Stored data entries
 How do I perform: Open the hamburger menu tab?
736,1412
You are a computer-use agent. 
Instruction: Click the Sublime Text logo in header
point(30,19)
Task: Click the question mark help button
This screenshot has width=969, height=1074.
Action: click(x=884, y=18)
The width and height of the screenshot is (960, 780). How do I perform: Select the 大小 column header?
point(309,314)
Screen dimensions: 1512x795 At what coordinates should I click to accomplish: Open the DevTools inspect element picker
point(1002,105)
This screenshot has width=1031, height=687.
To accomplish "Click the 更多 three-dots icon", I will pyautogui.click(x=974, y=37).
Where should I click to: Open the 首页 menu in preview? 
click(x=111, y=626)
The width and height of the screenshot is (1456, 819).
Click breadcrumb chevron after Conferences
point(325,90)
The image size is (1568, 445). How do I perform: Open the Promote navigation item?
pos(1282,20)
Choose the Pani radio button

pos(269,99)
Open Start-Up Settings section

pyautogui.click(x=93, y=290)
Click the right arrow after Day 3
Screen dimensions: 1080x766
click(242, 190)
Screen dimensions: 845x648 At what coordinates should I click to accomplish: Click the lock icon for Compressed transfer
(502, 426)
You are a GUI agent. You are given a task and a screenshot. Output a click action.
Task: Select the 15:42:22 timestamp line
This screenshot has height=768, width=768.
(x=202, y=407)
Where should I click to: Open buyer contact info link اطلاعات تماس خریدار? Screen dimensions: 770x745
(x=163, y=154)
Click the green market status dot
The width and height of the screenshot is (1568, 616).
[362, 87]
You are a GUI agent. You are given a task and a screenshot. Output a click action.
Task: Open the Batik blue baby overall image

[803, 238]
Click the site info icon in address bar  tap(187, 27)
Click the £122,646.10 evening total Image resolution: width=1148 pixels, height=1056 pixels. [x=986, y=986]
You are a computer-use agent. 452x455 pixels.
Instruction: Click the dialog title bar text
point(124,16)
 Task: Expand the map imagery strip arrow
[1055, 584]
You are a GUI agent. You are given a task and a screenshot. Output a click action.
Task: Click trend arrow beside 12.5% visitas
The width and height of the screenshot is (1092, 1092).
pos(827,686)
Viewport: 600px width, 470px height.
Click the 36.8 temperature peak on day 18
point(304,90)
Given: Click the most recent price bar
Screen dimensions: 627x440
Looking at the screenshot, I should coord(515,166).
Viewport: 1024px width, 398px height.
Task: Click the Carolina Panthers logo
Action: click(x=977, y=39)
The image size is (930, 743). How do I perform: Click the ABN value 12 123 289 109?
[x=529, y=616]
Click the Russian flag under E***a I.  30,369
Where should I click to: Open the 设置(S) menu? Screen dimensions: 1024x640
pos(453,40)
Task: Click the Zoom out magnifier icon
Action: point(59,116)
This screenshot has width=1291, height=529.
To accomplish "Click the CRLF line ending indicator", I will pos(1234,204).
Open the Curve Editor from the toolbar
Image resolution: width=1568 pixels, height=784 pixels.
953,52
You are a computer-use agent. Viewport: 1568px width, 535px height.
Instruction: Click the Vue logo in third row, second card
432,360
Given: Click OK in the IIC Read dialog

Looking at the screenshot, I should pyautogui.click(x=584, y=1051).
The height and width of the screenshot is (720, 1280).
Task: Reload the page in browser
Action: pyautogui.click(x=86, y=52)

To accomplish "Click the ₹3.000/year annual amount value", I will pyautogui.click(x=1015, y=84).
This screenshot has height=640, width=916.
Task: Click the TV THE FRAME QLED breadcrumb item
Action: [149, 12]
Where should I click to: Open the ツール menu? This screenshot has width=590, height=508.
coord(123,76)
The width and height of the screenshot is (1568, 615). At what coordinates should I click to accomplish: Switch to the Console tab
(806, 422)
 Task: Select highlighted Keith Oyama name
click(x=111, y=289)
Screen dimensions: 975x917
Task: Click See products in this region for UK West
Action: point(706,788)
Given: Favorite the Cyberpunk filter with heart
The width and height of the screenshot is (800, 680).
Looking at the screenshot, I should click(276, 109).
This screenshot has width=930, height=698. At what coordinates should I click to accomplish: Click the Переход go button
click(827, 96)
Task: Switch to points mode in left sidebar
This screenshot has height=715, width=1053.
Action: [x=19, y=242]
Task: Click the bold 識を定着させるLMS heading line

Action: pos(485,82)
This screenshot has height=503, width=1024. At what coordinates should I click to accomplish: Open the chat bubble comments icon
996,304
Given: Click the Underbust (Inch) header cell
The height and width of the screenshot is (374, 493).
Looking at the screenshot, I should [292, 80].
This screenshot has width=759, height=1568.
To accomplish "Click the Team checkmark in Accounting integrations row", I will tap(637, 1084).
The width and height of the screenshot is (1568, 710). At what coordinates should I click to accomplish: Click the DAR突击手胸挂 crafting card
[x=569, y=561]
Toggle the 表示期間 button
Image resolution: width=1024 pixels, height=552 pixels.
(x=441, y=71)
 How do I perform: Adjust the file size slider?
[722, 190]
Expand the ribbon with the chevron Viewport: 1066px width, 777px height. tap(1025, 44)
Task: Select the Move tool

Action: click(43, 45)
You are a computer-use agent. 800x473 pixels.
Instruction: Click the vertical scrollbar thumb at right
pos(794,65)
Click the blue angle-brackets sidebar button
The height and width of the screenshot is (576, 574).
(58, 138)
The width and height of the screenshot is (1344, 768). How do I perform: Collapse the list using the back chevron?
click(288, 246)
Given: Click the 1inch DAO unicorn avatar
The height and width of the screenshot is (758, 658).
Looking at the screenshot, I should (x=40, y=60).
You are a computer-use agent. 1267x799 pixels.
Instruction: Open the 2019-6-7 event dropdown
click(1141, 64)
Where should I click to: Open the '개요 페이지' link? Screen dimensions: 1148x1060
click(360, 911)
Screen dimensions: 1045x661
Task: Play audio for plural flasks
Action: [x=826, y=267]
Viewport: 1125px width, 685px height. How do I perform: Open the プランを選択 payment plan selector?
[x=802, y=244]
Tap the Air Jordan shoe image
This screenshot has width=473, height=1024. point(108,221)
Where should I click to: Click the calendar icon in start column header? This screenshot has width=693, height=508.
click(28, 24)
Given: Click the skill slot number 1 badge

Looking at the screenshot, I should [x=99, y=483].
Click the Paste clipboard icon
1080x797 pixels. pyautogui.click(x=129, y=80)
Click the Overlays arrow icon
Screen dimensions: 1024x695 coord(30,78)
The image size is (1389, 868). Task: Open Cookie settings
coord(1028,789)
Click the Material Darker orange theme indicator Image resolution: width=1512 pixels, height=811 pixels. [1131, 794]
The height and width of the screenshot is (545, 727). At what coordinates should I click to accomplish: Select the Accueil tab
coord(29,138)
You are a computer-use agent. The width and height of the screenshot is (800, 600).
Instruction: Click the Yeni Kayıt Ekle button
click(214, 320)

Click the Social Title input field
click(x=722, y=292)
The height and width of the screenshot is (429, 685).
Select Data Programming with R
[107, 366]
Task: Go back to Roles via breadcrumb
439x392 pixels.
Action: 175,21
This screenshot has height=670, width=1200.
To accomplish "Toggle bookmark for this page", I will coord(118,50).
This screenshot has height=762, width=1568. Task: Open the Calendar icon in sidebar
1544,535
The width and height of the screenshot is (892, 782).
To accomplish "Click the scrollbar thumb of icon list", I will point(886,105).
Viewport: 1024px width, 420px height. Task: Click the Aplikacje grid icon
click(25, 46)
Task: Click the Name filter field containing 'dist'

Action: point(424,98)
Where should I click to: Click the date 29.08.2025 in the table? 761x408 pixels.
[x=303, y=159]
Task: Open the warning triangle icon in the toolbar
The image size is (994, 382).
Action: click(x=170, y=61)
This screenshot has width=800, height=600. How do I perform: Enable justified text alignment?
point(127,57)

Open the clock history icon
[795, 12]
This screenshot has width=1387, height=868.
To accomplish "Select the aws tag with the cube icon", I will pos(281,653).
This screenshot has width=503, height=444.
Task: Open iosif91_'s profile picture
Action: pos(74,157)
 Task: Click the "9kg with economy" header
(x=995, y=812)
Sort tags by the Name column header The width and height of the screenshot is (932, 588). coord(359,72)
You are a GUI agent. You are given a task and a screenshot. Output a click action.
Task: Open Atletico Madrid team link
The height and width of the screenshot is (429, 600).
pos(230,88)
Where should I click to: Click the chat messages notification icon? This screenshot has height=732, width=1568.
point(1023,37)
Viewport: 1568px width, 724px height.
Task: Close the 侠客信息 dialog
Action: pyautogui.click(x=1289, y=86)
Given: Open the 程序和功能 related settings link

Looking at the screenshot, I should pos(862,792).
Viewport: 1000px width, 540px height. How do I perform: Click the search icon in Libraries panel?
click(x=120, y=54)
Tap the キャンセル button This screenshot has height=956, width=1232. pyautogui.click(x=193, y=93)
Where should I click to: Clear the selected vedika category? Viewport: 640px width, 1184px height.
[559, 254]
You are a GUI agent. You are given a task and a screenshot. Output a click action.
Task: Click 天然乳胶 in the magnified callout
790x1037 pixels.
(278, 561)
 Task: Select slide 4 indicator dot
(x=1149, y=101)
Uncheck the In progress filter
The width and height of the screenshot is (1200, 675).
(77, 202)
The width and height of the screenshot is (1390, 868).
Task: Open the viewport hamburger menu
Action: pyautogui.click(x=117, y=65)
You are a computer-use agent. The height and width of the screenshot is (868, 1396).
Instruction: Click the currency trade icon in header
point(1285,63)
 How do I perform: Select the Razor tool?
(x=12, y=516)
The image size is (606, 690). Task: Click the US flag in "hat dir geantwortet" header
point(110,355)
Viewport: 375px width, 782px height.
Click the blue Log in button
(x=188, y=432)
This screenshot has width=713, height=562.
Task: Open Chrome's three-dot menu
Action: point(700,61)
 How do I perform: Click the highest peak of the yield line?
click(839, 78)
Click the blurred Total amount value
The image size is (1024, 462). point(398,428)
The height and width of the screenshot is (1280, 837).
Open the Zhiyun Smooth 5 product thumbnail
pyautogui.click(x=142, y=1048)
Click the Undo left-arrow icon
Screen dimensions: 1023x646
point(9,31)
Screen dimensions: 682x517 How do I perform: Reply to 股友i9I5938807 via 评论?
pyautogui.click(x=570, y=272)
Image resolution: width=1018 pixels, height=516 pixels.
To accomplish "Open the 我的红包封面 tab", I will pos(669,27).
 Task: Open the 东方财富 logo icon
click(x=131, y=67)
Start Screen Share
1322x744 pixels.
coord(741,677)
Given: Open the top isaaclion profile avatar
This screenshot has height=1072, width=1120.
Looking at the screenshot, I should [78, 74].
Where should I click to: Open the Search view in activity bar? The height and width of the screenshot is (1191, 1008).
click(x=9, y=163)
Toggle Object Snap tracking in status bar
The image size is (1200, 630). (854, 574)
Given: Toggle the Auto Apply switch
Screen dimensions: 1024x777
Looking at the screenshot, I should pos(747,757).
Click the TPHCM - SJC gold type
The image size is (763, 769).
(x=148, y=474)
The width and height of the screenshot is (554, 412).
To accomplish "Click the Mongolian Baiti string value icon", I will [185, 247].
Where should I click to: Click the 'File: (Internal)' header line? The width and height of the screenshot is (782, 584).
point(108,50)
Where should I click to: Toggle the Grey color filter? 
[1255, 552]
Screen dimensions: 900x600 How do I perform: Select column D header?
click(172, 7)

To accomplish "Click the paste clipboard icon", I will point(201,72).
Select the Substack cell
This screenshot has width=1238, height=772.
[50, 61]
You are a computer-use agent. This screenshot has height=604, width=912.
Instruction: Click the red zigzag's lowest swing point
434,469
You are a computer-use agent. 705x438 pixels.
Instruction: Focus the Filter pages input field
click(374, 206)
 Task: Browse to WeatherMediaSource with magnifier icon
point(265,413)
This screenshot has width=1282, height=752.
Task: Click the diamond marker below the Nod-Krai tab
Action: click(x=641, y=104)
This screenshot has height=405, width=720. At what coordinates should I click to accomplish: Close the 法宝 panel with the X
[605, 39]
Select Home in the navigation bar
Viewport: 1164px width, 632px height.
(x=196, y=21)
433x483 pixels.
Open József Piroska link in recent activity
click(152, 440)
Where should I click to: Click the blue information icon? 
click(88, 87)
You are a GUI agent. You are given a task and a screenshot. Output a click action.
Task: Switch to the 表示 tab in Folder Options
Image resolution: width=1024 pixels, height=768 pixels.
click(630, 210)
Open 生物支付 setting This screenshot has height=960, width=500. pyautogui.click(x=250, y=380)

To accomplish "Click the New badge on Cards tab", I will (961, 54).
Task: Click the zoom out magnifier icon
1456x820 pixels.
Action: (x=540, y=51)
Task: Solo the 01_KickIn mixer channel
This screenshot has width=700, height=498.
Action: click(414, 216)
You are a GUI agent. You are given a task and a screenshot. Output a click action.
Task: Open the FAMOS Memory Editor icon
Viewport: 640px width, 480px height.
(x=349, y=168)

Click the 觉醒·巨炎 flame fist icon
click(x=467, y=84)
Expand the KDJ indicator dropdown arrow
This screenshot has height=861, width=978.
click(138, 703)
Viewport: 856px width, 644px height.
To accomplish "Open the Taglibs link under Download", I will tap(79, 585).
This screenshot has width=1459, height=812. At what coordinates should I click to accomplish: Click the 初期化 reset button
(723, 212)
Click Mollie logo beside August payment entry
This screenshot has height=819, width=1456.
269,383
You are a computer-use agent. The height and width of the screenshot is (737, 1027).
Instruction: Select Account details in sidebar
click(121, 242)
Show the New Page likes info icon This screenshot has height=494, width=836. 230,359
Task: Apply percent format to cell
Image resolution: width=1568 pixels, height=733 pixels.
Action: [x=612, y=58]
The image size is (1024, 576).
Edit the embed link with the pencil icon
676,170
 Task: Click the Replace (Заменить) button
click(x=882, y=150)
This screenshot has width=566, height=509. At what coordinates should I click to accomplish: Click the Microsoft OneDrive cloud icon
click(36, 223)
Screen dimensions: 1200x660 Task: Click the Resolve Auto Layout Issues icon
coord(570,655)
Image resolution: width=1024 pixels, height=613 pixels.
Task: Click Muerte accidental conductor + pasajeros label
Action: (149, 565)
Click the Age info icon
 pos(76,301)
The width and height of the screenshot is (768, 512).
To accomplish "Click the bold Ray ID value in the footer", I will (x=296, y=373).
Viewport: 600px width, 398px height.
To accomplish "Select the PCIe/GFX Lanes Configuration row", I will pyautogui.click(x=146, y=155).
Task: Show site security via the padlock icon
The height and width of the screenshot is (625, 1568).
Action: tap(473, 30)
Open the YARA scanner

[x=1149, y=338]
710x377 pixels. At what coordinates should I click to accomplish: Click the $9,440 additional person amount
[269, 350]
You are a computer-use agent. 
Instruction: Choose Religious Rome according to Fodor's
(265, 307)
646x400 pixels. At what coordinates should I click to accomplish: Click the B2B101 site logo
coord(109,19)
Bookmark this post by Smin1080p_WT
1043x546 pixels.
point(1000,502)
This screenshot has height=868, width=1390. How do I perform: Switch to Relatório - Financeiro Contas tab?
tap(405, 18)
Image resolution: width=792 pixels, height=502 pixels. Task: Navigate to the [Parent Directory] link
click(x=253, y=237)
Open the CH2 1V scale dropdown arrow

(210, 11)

# Aim of the exercise:
Please output exactly the lines between the one holding "Viewport: 640px width, 480px height." and the one holding "The image size is (1024, 576)." in the records above, inclusive, and nothing more.

# Written answer:
Viewport: 640px width, 480px height.
(x=349, y=168)

Click the 觉醒·巨炎 flame fist icon
click(x=467, y=84)
Expand the KDJ indicator dropdown arrow
This screenshot has height=861, width=978.
click(138, 703)
Viewport: 856px width, 644px height.
To accomplish "Open the Taglibs link under Download", I will tap(79, 585).
This screenshot has width=1459, height=812. At what coordinates should I click to accomplish: Click the 初期化 reset button
(723, 212)
Click Mollie logo beside August payment entry
This screenshot has height=819, width=1456.
269,383
You are a computer-use agent. The height and width of the screenshot is (737, 1027).
Instruction: Select Account details in sidebar
click(121, 242)
Show the New Page likes info icon This screenshot has height=494, width=836. 230,359
Task: Apply percent format to cell
Image resolution: width=1568 pixels, height=733 pixels.
Action: [x=612, y=58]
The image size is (1024, 576).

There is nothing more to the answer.